Et quelques marcheurs historiques sont récompensés, au premier rang desquels le patron du parti Stanislas Guerini, ministre de la Transformation et de la fonction publiques, la présidente de la Commission des Lois de l’Assemblée Yaël Braun-Pivet, promue aux Outre-mers, ou encore Amélie Oudéa-Castera, ancienne DG de la Fédération de tennis (FFT), qui accède aux Sports.

La présidente de l’Université Paris-Saclay Sylvie Retailleau prend la tête de l’Enseignement supérieur et la Recherche, et la magistrate Isabelle Rome sera chargée de l’égalité femmes-hommes.
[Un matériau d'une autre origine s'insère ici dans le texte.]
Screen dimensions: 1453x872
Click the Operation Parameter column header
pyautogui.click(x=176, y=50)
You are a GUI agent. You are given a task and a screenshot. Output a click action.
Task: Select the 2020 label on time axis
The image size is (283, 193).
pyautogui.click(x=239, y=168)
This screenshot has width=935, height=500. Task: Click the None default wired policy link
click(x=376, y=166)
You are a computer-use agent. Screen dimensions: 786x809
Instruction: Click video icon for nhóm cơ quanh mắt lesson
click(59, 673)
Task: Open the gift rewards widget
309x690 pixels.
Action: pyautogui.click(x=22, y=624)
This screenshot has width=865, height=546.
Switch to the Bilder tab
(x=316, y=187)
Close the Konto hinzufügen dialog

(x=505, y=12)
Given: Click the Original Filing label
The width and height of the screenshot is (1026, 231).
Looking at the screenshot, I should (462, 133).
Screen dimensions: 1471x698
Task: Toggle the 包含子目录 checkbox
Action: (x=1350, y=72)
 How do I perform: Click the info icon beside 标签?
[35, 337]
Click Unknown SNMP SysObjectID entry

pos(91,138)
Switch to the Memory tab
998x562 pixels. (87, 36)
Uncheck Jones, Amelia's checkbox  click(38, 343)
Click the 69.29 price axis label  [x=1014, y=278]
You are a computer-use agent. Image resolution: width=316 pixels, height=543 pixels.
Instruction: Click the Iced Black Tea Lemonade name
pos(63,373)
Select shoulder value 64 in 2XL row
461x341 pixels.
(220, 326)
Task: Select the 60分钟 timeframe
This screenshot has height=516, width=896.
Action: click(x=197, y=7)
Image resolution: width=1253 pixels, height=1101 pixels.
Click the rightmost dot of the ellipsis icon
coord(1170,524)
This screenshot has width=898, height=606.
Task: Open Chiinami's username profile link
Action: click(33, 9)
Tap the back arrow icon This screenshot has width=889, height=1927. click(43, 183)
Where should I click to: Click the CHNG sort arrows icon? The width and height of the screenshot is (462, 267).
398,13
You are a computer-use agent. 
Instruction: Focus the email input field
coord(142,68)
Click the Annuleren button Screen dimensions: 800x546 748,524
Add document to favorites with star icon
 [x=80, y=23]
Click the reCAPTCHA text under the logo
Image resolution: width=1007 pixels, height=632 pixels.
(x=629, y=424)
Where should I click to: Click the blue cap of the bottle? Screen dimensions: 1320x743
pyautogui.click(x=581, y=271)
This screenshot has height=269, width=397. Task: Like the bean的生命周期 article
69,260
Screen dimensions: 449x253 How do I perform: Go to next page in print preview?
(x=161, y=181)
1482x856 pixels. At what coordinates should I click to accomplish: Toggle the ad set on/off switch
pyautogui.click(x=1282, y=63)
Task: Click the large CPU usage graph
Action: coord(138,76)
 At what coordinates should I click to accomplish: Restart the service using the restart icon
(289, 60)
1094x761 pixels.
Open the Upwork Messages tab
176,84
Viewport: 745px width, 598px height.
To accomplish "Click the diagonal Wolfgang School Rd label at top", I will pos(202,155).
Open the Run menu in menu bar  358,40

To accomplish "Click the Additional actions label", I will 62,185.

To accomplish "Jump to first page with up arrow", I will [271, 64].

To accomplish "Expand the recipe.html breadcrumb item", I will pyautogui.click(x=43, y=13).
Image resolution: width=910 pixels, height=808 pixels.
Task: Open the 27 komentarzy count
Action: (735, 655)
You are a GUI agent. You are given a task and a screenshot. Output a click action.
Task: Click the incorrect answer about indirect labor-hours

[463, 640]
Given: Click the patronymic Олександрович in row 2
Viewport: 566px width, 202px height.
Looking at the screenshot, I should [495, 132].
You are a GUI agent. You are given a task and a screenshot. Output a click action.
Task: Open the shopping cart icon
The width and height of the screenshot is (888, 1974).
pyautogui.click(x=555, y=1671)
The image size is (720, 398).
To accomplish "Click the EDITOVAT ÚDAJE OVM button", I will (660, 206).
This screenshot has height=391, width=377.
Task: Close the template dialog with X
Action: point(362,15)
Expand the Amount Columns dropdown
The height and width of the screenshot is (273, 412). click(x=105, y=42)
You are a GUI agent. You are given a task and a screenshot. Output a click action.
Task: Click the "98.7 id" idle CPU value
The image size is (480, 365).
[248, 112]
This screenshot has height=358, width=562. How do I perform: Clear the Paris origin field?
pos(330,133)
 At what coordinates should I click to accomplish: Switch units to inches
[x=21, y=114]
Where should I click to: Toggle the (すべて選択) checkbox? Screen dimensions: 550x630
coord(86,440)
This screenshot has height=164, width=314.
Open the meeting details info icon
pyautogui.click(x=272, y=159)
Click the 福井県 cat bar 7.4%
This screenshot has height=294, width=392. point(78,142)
Ce nouveau gouvernement, qui doit se réunir en Conseil des ministres lundi, mènera la bataille des législatives des 12 et 19 juin, qui pourrait donner lieu à une autre vague de nominations.

Il devra aussi rapidement monter au front sur le sujet du pouvoir d’achat, dans un contexte inflationniste. « On a bien entendu le message des inquiétudes des Français », a assuré Mme Borne, rappelant que le premier projet de loi de son mandat comprendra un paquet de mesures sur la question.

Mais les ministres devront aussi se faire discrets sur leurs champs, la période de réserve débutant… lundi.